_WHAT YOU SHOULD DO:_
Pick out each line of the listing that contains the word "screenshot".
========================
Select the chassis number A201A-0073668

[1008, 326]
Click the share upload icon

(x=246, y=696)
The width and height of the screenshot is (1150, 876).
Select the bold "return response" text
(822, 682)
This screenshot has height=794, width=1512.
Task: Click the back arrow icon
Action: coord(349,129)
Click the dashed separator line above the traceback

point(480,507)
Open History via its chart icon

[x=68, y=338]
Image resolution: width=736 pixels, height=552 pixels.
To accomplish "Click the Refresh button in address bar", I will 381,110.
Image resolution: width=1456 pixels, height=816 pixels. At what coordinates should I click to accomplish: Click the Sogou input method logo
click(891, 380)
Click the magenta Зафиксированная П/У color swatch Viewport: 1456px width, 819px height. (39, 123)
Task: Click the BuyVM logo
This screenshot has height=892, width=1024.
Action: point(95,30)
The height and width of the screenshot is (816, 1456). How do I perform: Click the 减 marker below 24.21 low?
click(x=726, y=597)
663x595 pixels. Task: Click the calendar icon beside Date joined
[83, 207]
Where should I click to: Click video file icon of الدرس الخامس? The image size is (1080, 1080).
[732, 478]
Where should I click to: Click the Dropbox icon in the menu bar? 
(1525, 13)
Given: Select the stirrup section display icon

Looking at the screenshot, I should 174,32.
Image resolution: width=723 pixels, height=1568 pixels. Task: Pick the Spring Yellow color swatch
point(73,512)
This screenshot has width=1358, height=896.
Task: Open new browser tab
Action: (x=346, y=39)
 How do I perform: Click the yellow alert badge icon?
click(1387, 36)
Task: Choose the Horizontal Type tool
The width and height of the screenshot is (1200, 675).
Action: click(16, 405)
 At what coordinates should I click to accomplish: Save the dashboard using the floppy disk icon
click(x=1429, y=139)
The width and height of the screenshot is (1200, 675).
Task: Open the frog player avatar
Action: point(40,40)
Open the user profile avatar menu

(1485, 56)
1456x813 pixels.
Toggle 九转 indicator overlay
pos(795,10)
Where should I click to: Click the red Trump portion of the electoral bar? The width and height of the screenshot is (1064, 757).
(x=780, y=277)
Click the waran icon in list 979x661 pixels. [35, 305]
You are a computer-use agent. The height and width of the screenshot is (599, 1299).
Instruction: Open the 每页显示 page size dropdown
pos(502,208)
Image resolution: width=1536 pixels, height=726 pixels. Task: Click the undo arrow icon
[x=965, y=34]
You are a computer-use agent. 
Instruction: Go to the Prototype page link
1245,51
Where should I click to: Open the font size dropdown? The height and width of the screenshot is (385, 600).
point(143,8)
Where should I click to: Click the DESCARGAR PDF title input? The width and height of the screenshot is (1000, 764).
========================
_ANSWER TO THE PROBLEM:_
The width and height of the screenshot is (1150, 876).
This screenshot has height=794, width=1512.
This screenshot has height=892, width=1024.
The height and width of the screenshot is (816, 1456). How do I perform: Click the 减 marker below 24.21 low?
Looking at the screenshot, I should 174,32.
This screenshot has width=1358, height=896.
The width and height of the screenshot is (1200, 675).
The width and height of the screenshot is (1200, 675).
Where should I click to: Click the red Trump portion of the electoral bar? The width and height of the screenshot is (1064, 757).
You are a computer-use agent. The height and width of the screenshot is (599, 1299).
Where should I click to: Open the font size dropdown? The height and width of the screenshot is (385, 600).
Where should I click to: Click the DESCARGAR PDF title input? The width and height of the screenshot is (1000, 764).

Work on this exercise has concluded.